The March order called for her to be detained in the Pierce County Jail to undergo testing and treatment for TB until medical tests show ‘she no longer presents a threat to the public health, safety, and welfare.’
In April, she was found in contempt of court for flouting quarantine orders for taking a city bus while positive for TB.
It was not clear why the woman refused to isolate, but in previous cases, this has been linked to personal beliefs or someone refusing to believe that they are infected.
TB is a bacterial infection that spreads through the air from person to person and usually affects the lungs. It can be dangerous and even deadly if left untreated.
BCG vaccination gives up to 80 percent protection in babies and young children, but the shot is less effective against TB in the lungs in adults.
The BCG vaccine is not used widely in America and does not prevent infection.

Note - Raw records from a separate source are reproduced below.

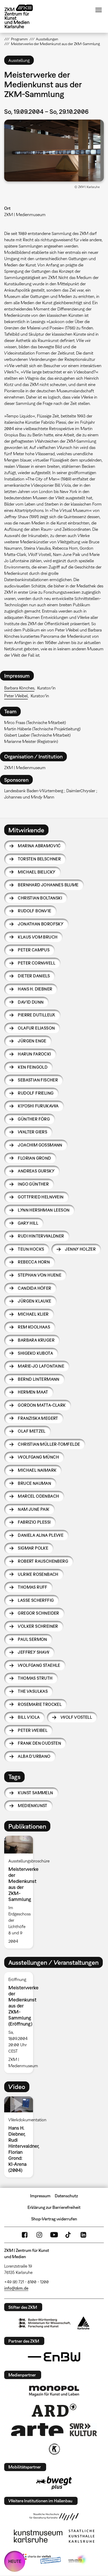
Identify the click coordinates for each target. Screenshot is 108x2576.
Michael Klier (33, 1314)
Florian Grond (34, 1158)
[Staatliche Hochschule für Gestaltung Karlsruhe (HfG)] (54, 2517)
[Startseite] (22, 16)
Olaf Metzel (31, 1431)
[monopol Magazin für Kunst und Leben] (54, 2391)
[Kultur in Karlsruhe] (54, 2449)
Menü (98, 10)
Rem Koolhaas (34, 1327)
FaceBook (24, 2235)
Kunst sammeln (35, 1792)
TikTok (68, 2235)
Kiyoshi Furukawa (38, 1106)
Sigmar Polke (33, 1548)
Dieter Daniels (34, 975)
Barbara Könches (19, 687)
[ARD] (54, 2410)
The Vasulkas (33, 1691)
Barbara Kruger (36, 1340)
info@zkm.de (16, 2288)
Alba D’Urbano (34, 1756)
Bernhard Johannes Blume (48, 884)
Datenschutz (66, 2195)
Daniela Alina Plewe (40, 1535)
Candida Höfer (34, 1288)
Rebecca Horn (34, 1262)
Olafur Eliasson (36, 1028)
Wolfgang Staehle (39, 1665)
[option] (20, 1892)
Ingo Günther (33, 1184)
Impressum (40, 2195)
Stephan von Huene (39, 1275)
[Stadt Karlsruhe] (83, 2322)
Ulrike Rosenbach (38, 1574)
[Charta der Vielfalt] (40, 2559)
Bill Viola (29, 1717)
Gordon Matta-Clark (42, 1405)
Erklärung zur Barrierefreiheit (54, 2207)
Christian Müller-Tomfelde (49, 1444)
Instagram (39, 2235)
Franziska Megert (38, 1418)
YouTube (54, 2235)
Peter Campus (34, 949)
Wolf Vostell (76, 1717)
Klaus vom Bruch (37, 937)
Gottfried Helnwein (40, 1197)
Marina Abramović (39, 845)
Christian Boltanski (40, 898)
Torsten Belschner (39, 858)
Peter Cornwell (36, 963)
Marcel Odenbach (38, 1496)
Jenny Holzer (80, 1249)
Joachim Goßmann (40, 1145)
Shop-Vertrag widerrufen (54, 2218)
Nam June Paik (33, 1509)
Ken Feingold (32, 1067)
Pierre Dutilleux (36, 1015)
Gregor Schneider (38, 1613)
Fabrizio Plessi (34, 1522)
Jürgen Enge (32, 1040)
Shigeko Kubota (35, 1353)
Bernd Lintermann (38, 1379)
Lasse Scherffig (36, 1600)
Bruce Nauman (34, 1483)
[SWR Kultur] (83, 2429)
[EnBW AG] (54, 2357)
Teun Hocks (31, 1249)
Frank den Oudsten (39, 1743)
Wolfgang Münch (38, 1457)
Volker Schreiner (38, 1626)
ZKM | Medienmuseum (25, 214)
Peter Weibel (16, 695)
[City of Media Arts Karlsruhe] (77, 2559)
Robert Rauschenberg (43, 1561)
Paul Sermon (32, 1639)
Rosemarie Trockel (40, 1704)
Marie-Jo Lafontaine (41, 1366)
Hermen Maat (33, 1392)
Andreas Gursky (36, 1171)
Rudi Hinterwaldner (41, 1236)
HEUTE (14, 2561)
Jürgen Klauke (34, 1301)
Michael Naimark (37, 1470)
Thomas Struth (35, 1678)
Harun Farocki (34, 1054)
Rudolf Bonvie (34, 910)
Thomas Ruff (32, 1587)
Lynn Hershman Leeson (43, 1210)
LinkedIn (83, 2235)
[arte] (37, 2429)
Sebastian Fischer (38, 1080)
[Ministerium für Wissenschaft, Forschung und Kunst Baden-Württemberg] (44, 2323)
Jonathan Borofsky (40, 924)
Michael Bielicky (36, 872)
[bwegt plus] (54, 2482)
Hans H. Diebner (35, 989)
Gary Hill (28, 1223)
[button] (54, 151)
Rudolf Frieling (35, 1093)
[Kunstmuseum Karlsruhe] (38, 2536)
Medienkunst (32, 1805)
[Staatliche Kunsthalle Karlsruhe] (81, 2536)
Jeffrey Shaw (33, 1652)
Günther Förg (34, 1119)
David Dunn (31, 1002)
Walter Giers (32, 1131)
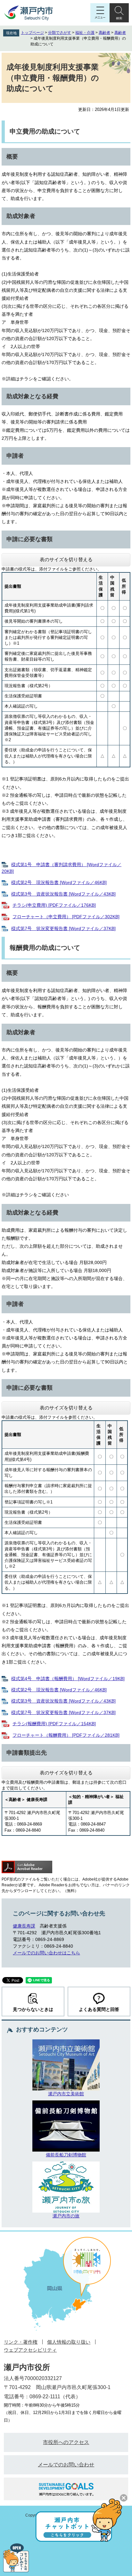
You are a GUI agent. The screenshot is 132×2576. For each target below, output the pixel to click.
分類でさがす (59, 32)
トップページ (32, 32)
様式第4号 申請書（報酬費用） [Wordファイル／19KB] (68, 1678)
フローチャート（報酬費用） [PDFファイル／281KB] (66, 1735)
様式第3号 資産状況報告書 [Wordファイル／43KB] (63, 893)
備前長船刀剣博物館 (66, 2154)
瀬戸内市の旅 (66, 2215)
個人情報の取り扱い (68, 2342)
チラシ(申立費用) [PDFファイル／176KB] (54, 905)
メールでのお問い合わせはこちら (46, 1952)
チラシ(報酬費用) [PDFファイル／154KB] (54, 1723)
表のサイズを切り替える (66, 559)
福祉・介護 (85, 32)
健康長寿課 (24, 1925)
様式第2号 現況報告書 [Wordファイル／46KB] (59, 882)
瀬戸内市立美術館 (66, 2093)
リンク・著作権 (20, 2342)
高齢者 (104, 32)
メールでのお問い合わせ (66, 2464)
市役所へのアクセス (66, 2442)
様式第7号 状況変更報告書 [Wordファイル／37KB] (63, 928)
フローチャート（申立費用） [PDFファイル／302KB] (66, 916)
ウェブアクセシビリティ (30, 2350)
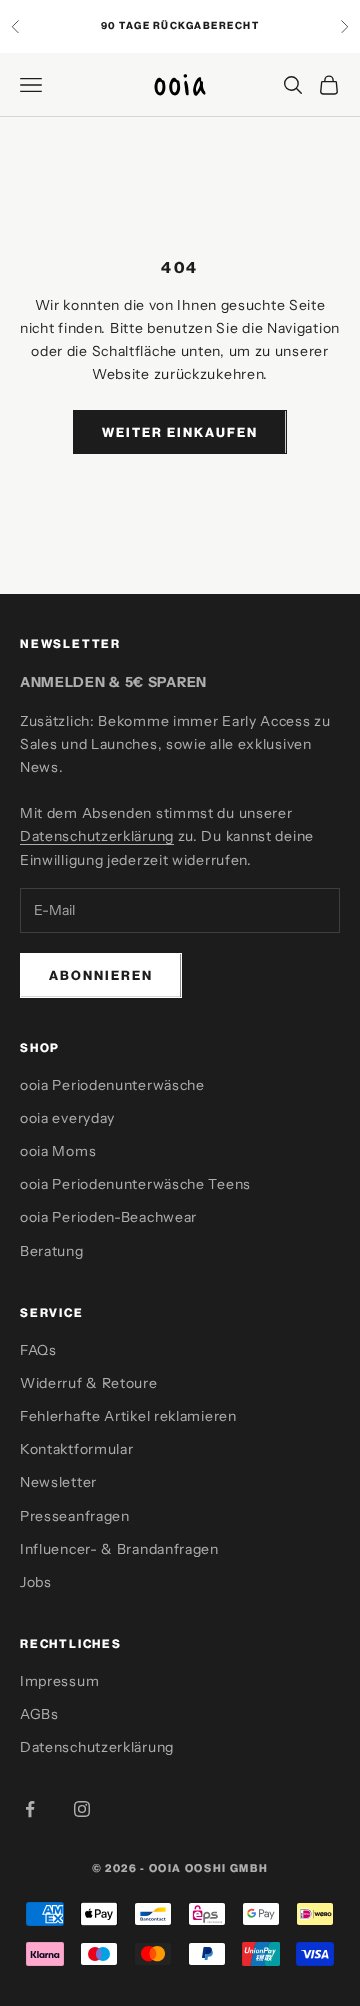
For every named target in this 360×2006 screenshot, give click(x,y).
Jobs (36, 1582)
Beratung (52, 1251)
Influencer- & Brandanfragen (119, 1549)
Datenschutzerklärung (97, 836)
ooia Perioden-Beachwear (108, 1217)
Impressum (59, 1681)
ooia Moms (58, 1151)
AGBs (39, 1714)
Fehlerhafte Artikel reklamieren (128, 1416)
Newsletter (58, 1482)
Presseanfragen (75, 1516)
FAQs (38, 1350)
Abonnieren (101, 975)
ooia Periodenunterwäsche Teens (135, 1184)
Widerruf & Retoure (89, 1383)
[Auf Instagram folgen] (82, 1809)
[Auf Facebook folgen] (30, 1809)
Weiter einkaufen (179, 432)
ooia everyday (67, 1118)
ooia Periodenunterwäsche (112, 1085)
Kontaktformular (77, 1449)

Symptoms depend on where in the body the TB bacteria are growing but include chest pain, no appetite, chills and fever.
It is spread when someone infected with TB of the lungs coughs, speaks or sings, but you would have to spend several hours in close contact to catch it.
According to the World Health Organization, about 45 percent of TB patients die without proper treatment. The TB mortality rate was 0.2 deaths per 100,000 persons in 2020, 13 percent higher than in 2019.
Treatment includes a three to nine-month course of antibiotics, isoniazid and rifampicin. Depending on the type and severity of the infection, the drugs can be used anywhere from daily to weekly.
Documents filed early in the case’s history stated that the woman began, but did not complete, prescribed treatment for tuberculosis.
Pierce County typically sees around 20 cases of active TB a year.
About 8,000 Americans are diagnosed with TB annually — although this figure continues to trend downwards amid vaccinations and treatments.